INPUT RECORDS START

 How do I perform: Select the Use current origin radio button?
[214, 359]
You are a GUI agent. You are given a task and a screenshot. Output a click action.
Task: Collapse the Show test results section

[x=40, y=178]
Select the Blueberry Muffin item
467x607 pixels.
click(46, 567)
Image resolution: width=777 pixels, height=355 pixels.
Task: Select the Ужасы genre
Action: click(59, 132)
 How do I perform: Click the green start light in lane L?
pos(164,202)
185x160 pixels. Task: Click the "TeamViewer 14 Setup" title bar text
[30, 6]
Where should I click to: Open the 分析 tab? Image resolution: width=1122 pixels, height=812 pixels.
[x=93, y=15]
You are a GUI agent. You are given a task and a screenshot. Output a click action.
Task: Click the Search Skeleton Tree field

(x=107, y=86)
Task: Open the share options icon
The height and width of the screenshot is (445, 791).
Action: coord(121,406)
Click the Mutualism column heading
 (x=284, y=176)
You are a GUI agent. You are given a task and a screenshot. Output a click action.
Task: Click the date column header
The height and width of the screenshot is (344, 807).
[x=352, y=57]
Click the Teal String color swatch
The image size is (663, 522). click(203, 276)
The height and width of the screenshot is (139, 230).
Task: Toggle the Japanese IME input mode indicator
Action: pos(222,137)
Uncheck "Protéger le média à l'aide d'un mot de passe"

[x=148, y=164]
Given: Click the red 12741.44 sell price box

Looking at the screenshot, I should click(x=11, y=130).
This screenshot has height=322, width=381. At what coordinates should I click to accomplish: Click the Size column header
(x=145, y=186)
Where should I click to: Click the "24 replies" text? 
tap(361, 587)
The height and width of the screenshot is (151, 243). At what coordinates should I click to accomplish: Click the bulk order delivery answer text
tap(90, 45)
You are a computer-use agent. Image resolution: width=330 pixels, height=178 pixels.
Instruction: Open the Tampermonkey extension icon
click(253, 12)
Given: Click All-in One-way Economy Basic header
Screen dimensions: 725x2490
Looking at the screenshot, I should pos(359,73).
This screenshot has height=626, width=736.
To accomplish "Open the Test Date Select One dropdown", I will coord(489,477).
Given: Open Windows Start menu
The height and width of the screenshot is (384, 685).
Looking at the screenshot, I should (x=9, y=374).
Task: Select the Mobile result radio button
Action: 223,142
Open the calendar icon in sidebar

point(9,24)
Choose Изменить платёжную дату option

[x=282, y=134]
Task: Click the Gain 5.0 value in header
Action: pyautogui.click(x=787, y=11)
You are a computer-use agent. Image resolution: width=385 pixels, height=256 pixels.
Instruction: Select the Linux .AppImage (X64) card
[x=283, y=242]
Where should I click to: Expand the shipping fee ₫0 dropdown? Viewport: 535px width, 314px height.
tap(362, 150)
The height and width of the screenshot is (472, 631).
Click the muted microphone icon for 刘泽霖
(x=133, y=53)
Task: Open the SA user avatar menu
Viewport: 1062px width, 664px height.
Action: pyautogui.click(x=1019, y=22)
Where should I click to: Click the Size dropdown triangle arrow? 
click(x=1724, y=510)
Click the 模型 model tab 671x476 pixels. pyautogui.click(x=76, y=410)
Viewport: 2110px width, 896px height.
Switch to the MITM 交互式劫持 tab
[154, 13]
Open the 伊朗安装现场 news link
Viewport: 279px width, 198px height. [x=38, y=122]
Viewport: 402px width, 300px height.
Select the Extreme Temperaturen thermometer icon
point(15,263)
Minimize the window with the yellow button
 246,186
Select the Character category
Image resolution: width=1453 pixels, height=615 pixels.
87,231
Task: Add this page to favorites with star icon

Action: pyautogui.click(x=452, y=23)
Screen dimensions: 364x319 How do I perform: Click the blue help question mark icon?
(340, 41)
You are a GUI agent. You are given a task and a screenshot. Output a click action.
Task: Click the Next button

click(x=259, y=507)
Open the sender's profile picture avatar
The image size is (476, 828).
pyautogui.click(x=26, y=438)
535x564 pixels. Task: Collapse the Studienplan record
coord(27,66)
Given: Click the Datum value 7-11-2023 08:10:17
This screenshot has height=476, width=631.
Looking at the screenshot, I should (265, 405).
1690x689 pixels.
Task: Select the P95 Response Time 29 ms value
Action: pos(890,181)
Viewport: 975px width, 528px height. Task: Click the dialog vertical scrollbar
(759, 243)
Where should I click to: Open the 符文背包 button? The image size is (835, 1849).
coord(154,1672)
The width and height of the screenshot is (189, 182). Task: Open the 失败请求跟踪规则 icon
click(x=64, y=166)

INPUT RECORDS END

WORK ORDER ->
Would you restate the records word for word?

EXERCISE RESPONSE ->
 How do I perform: Select the Use current origin radio button?
[214, 359]
You are a GUI agent. You are given a task and a screenshot. Output a click action.
Task: Collapse the Show test results section

[x=40, y=178]
Select the Blueberry Muffin item
467x607 pixels.
click(46, 567)
Image resolution: width=777 pixels, height=355 pixels.
Task: Select the Ужасы genre
Action: click(59, 132)
 How do I perform: Click the green start light in lane L?
pos(164,202)
185x160 pixels. Task: Click the "TeamViewer 14 Setup" title bar text
[30, 6]
Where should I click to: Open the 分析 tab? Image resolution: width=1122 pixels, height=812 pixels.
[x=93, y=15]
You are a GUI agent. You are given a task and a screenshot. Output a click action.
Task: Click the Search Skeleton Tree field

(x=107, y=86)
Task: Open the share options icon
The height and width of the screenshot is (445, 791).
Action: coord(121,406)
Click the Mutualism column heading
 (x=284, y=176)
You are a GUI agent. You are given a task and a screenshot. Output a click action.
Task: Click the date column header
The height and width of the screenshot is (344, 807).
[x=352, y=57]
Click the Teal String color swatch
The image size is (663, 522). click(203, 276)
The height and width of the screenshot is (139, 230).
Task: Toggle the Japanese IME input mode indicator
Action: pos(222,137)
Uncheck "Protéger le média à l'aide d'un mot de passe"

[x=148, y=164]
Given: Click the red 12741.44 sell price box

Looking at the screenshot, I should click(x=11, y=130).
This screenshot has height=322, width=381. At what coordinates should I click to accomplish: Click the Size column header
(x=145, y=186)
Where should I click to: Click the "24 replies" text? 
tap(361, 587)
The height and width of the screenshot is (151, 243). At what coordinates should I click to accomplish: Click the bulk order delivery answer text
tap(90, 45)
You are a computer-use agent. Image resolution: width=330 pixels, height=178 pixels.
Instruction: Open the Tampermonkey extension icon
click(253, 12)
Given: Click All-in One-way Economy Basic header
Screen dimensions: 725x2490
Looking at the screenshot, I should pos(359,73).
This screenshot has height=626, width=736.
To accomplish "Open the Test Date Select One dropdown", I will coord(489,477).
Given: Open Windows Start menu
The height and width of the screenshot is (384, 685).
Looking at the screenshot, I should (x=9, y=374).
Task: Select the Mobile result radio button
Action: 223,142
Open the calendar icon in sidebar

point(9,24)
Choose Изменить платёжную дату option

[x=282, y=134]
Task: Click the Gain 5.0 value in header
Action: pyautogui.click(x=787, y=11)
You are a computer-use agent. Image resolution: width=385 pixels, height=256 pixels.
Instruction: Select the Linux .AppImage (X64) card
[x=283, y=242]
Where should I click to: Expand the shipping fee ₫0 dropdown? Viewport: 535px width, 314px height.
tap(362, 150)
The height and width of the screenshot is (472, 631).
Click the muted microphone icon for 刘泽霖
(x=133, y=53)
Task: Open the SA user avatar menu
Viewport: 1062px width, 664px height.
Action: pyautogui.click(x=1019, y=22)
Where should I click to: Click the Size dropdown triangle arrow? 
click(x=1724, y=510)
Click the 模型 model tab 671x476 pixels. pyautogui.click(x=76, y=410)
Viewport: 2110px width, 896px height.
Switch to the MITM 交互式劫持 tab
[154, 13]
Open the 伊朗安装现场 news link
Viewport: 279px width, 198px height. [x=38, y=122]
Viewport: 402px width, 300px height.
Select the Extreme Temperaturen thermometer icon
point(15,263)
Minimize the window with the yellow button
 246,186
Select the Character category
Image resolution: width=1453 pixels, height=615 pixels.
87,231
Task: Add this page to favorites with star icon

Action: pyautogui.click(x=452, y=23)
Screen dimensions: 364x319 How do I perform: Click the blue help question mark icon?
(340, 41)
You are a GUI agent. You are given a task and a screenshot. Output a click action.
Task: Click the Next button

click(x=259, y=507)
Open the sender's profile picture avatar
The image size is (476, 828).
pyautogui.click(x=26, y=438)
535x564 pixels. Task: Collapse the Studienplan record
coord(27,66)
Given: Click the Datum value 7-11-2023 08:10:17
This screenshot has height=476, width=631.
Looking at the screenshot, I should (265, 405).
1690x689 pixels.
Task: Select the P95 Response Time 29 ms value
Action: pos(890,181)
Viewport: 975px width, 528px height. Task: Click the dialog vertical scrollbar
(759, 243)
Where should I click to: Open the 符文背包 button? The image size is (835, 1849).
coord(154,1672)
The width and height of the screenshot is (189, 182). Task: Open the 失败请求跟踪规则 icon
click(x=64, y=166)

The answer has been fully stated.